Pauline Philippe (PP) / Ce projet (porté par la Compagnie de Phalsbourg) est un démonstrateur de ce que peut être la mise en œuvre de l’approche biomimétique dans l’immobilier. Gouvernance, aménagement, programmation, architecture : il explore tous les leviers disponibles pour injecter les principes du biomimétisme dans un projet immobilier.Imaginé comme un rocher urbain, de verre et de végétal, le futur bâtiment sera ouvert sur la ville et l’environnement et viendra désenclaver un secteur souffrant aujourd’hui de fracture urbaine du fait de la proximité de deux autoroutes. Pôle tertiaire de 65 000 m², programmation favorisant le lien intergénérationnel (résidences pour jeunes actifs, appartements temporaires pour chercheurs, crèche, aide à domicile pour personnes âgées, etc.), pôle santé et sport et restauration responsable prendront place dans un bâtiment étagé en terrasses et creusé de patios éclairant naturellement les lieux de vie et de travail.

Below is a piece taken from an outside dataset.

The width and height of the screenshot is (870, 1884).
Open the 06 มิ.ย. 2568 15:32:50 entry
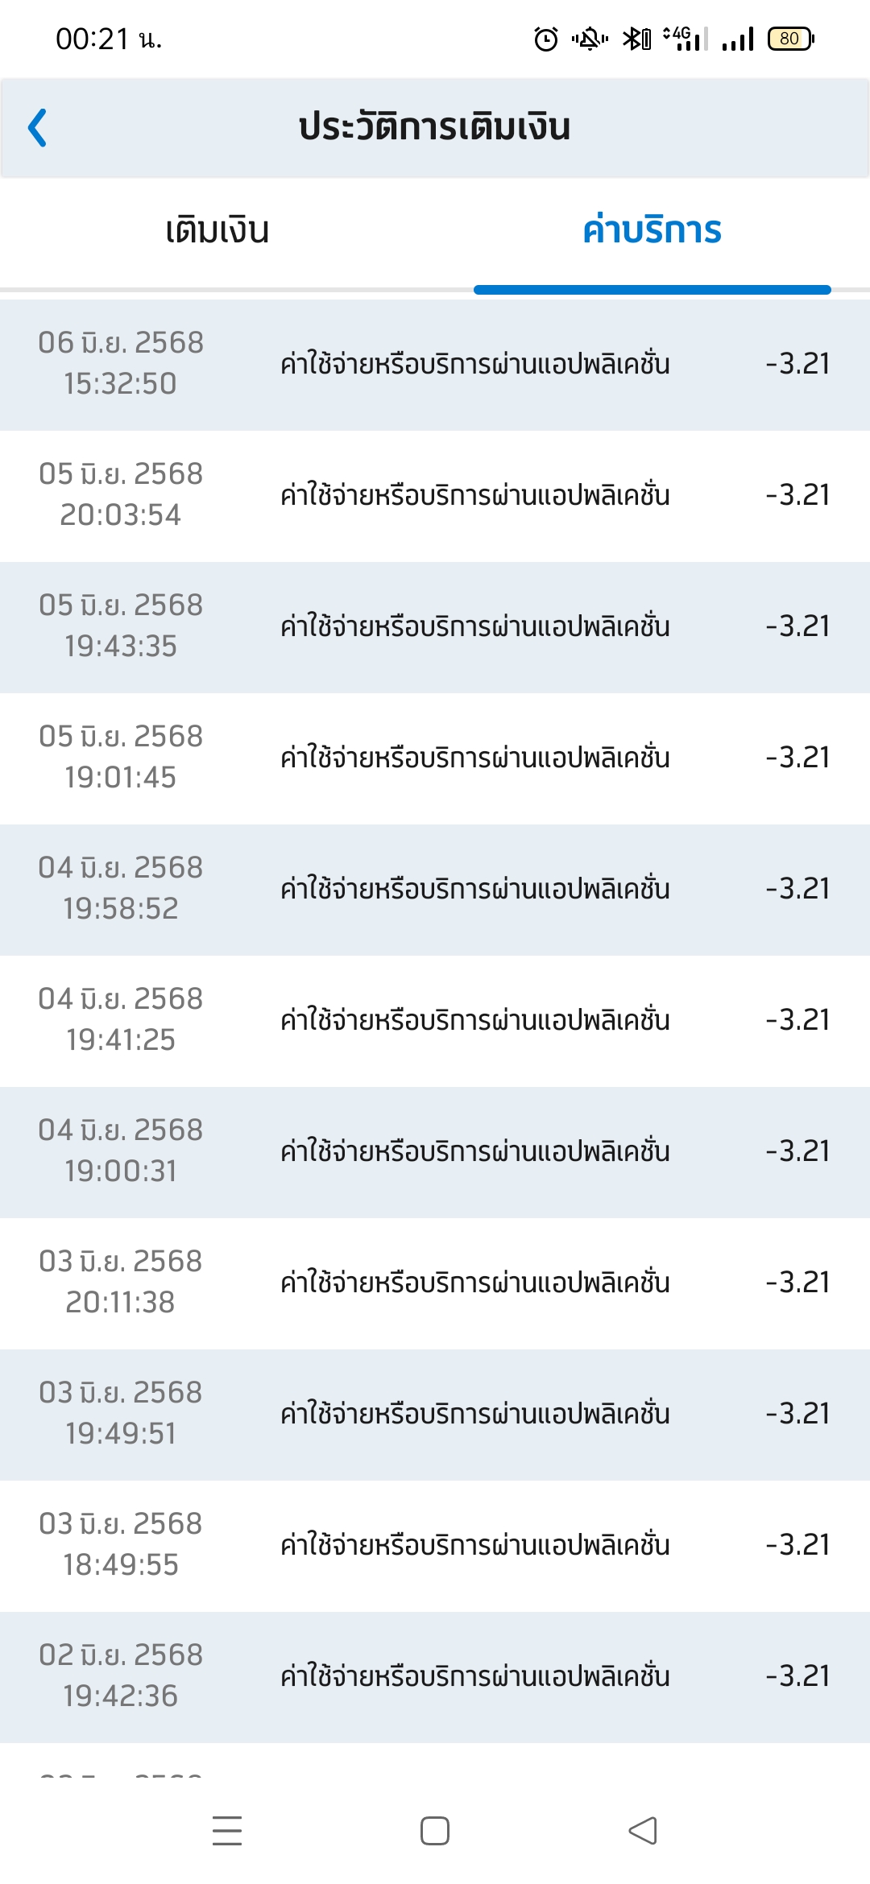435,365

L’équipe, pluridisciplinaire, a appliqué les principes du biomimétisme dans sa façon de travailler : coopération et logique écosystémique, se nourrissant des interactions mutuelles. C’est dans cette optique que les quatre architectes du projet ont œuvré de concert à partir d’un cahier des charges commun. Le tout, en s’appuyant sur un comité scientifique pour la biodiversité et le biomimétisme composé du Museum national d’Histoire naturelle, du CEEBIOS (Centre Européen d’Excellence en Biomimétisme de Senlis), d’Elan et du Lab Crigen d’Engie.Un comité que pourraient rejoindre d’autres experts, à l’image du professeur et architecte Achim Menges de l’université de Stuttgart, concepteur de la peau « Hygroskin ». Ce concept fait partie des expérimentations architecturales qui seront testées dans le projet : une enveloppe en bois modélisée en se calquant sur le comportement des feuilles de pommes de pin, qui s’ouvrira ou se fermera en fonction de l’humidité relative sans aucune intervention ou énergie extérieure.

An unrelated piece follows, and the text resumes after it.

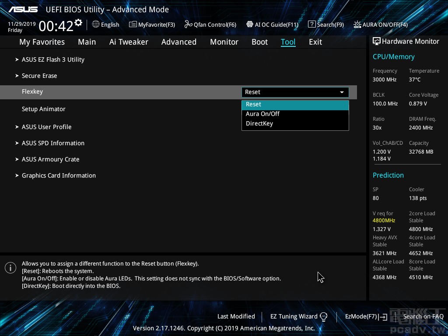The width and height of the screenshot is (448, 336).
Task: Click the Last Modified button
Action: (236, 316)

Dans les années à venir, l’approche biomimétique pourrait-elle se généraliser dans le monde de l’immobilier ?
PP / Le sujet prend une vraie dimension dans le monde de l’immobilier. On a senti le tournant s’opérer il y a deux ans, lors de la 3ème édition de Biomim’Expo, le grand rassemblement autour du biomimétisme qui se tient chaque année à Paris. Depuis, les acteurs et parties prenantes de l’immobilier y sont fortement représentés.
Plus récemment, le mois d’octobre 2019 a marqué le lancement de Biomim’ City Lab, un groupe de travail dont l’objectif est de construire l’approche biomimétique dans l’immobilier pour répondre aux enjeux actuels, notamment ceux liés au réchauffement climatique. Elan fait partie des 9 membres fondateurs.Du côté des collectivités, le tournant est également en train de s’opérer. Les territoires s’impliquent dans la démarche, comme en témoigne l’exemple de la Région Nouvelle Aquitaine, qui forme ses responsables de programme pour intégrer le biomimétisme dans les cahiers des charges.

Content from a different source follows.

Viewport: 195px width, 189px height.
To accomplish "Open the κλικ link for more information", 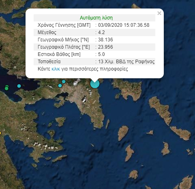I will [x=56, y=69].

L’objectif est dorénavant d’ancrer cette approche dans les pratiques pour qu’elle devienne la norme. C’est à cette fin qu’Elan, conseil en immobilier, créateur de valeur responsable, a mis au point une méthodologie pour accompagner les porteurs de projets immobiliers durables et régénératifs.
Créateur de valeur responsable, le biomimétisme l’est aussi ! Mais dans quelle mesure ?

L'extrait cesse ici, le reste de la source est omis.